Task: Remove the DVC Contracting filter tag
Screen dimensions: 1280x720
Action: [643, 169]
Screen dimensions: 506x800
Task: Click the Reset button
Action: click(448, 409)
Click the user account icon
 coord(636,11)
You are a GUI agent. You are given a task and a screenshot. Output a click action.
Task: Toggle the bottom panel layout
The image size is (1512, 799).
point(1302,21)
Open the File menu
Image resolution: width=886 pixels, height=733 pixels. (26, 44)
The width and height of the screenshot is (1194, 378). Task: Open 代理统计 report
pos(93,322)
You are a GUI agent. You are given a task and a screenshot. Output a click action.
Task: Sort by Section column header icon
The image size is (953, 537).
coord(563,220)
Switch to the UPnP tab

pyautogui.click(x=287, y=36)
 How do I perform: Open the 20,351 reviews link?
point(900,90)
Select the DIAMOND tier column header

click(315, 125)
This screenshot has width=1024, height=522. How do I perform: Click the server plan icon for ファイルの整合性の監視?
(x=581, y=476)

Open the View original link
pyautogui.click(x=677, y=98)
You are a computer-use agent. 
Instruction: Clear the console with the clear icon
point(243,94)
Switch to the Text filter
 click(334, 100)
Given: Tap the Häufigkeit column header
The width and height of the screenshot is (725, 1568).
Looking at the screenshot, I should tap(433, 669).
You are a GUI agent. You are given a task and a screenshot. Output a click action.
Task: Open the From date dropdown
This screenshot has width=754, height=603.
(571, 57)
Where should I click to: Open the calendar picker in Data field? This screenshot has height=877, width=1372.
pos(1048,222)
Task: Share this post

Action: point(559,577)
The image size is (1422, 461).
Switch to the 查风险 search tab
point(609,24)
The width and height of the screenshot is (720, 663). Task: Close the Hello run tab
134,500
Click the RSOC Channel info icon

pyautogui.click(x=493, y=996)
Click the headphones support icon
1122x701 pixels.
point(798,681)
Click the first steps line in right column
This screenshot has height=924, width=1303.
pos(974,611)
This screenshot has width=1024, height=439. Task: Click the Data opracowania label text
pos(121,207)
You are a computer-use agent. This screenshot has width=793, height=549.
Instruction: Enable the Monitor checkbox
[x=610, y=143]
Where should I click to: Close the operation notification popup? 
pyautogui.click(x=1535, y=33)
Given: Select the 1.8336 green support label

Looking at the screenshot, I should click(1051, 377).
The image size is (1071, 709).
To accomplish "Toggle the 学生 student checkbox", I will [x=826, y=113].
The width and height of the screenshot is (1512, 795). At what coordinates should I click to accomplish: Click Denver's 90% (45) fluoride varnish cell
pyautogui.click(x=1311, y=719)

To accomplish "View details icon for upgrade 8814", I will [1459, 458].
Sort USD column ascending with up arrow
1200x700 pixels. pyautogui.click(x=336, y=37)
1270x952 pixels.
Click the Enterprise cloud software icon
+++
__Your goal__
Your job is to transcribe the listing exactly, line for line.

__Finished task__
Task: Remove the DVC Contracting filter tag
Screen dimensions: 1280x720
Action: [643, 169]
Screen dimensions: 506x800
Task: Click the Reset button
Action: click(448, 409)
Click the user account icon
 coord(636,11)
You are a GUI agent. You are given a task and a screenshot. Output a click action.
Task: Toggle the bottom panel layout
The image size is (1512, 799).
point(1302,21)
Open the File menu
Image resolution: width=886 pixels, height=733 pixels. (26, 44)
The width and height of the screenshot is (1194, 378). Task: Open 代理统计 report
pos(93,322)
You are a GUI agent. You are given a task and a screenshot. Output a click action.
Task: Sort by Section column header icon
The image size is (953, 537).
coord(563,220)
Switch to the UPnP tab

pyautogui.click(x=287, y=36)
 How do I perform: Open the 20,351 reviews link?
point(900,90)
Select the DIAMOND tier column header

click(315, 125)
This screenshot has width=1024, height=522. How do I perform: Click the server plan icon for ファイルの整合性の監視?
(x=581, y=476)

Open the View original link
pyautogui.click(x=677, y=98)
You are a computer-use agent. 
Instruction: Clear the console with the clear icon
point(243,94)
Switch to the Text filter
 click(334, 100)
Given: Tap the Häufigkeit column header
The width and height of the screenshot is (725, 1568).
Looking at the screenshot, I should tap(433, 669).
You are a GUI agent. You are given a task and a screenshot. Output a click action.
Task: Open the From date dropdown
This screenshot has width=754, height=603.
(571, 57)
Where should I click to: Open the calendar picker in Data field? This screenshot has height=877, width=1372.
pos(1048,222)
Task: Share this post

Action: point(559,577)
The image size is (1422, 461).
Switch to the 查风险 search tab
point(609,24)
The width and height of the screenshot is (720, 663). Task: Close the Hello run tab
134,500
Click the RSOC Channel info icon

pyautogui.click(x=493, y=996)
Click the headphones support icon
1122x701 pixels.
point(798,681)
Click the first steps line in right column
This screenshot has height=924, width=1303.
pos(974,611)
This screenshot has width=1024, height=439. Task: Click the Data opracowania label text
pos(121,207)
You are a computer-use agent. This screenshot has width=793, height=549.
Instruction: Enable the Monitor checkbox
[x=610, y=143]
Where should I click to: Close the operation notification popup? 
pyautogui.click(x=1535, y=33)
Given: Select the 1.8336 green support label

Looking at the screenshot, I should click(1051, 377).
The image size is (1071, 709).
To accomplish "Toggle the 学生 student checkbox", I will [x=826, y=113].
The width and height of the screenshot is (1512, 795). At what coordinates should I click to accomplish: Click Denver's 90% (45) fluoride varnish cell
pyautogui.click(x=1311, y=719)

To accomplish "View details icon for upgrade 8814", I will [1459, 458].
Sort USD column ascending with up arrow
1200x700 pixels. pyautogui.click(x=336, y=37)
1270x952 pixels.
Click the Enterprise cloud software icon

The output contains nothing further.